## Task to carry out
The response should consist only of the lines from the one with "Image resolution: width=1150" to the end of the data below, copied exactly and without pictures.

+++

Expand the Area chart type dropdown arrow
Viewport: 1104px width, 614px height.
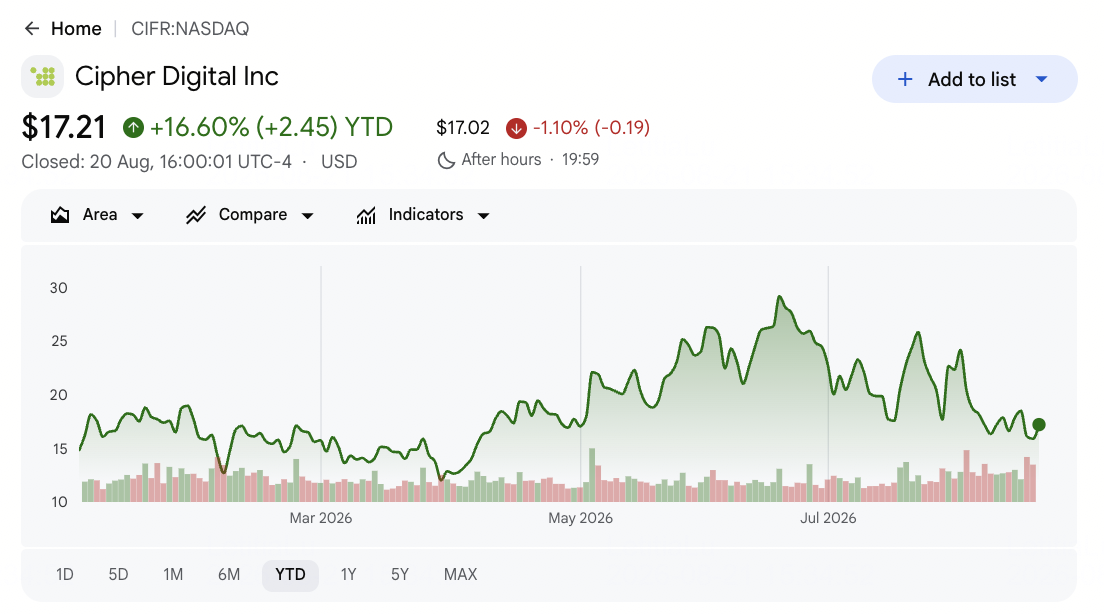(x=138, y=215)
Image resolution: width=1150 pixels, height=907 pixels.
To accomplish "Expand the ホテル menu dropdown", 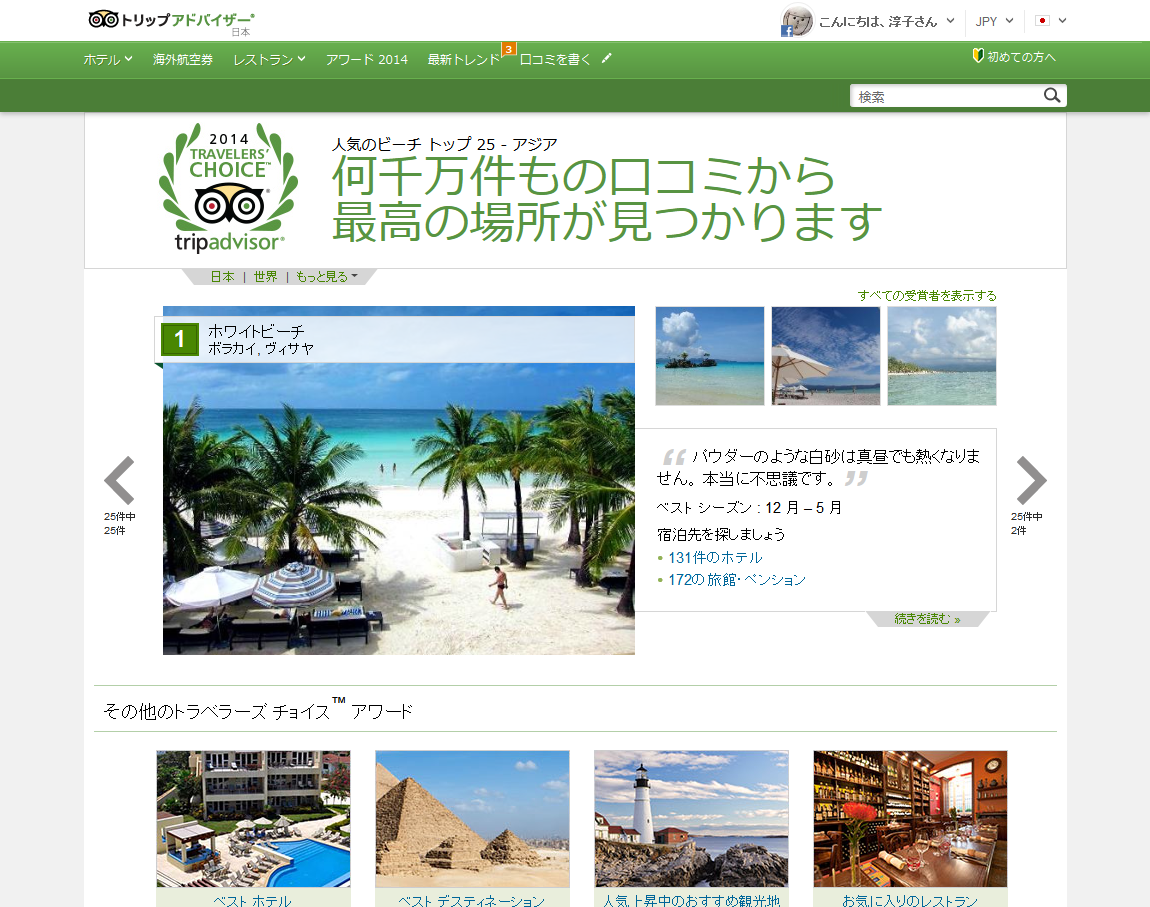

+++

## Task output
Image resolution: width=1150 pixels, height=907 pixels.
To accomplish "Expand the ホテル menu dropdown", 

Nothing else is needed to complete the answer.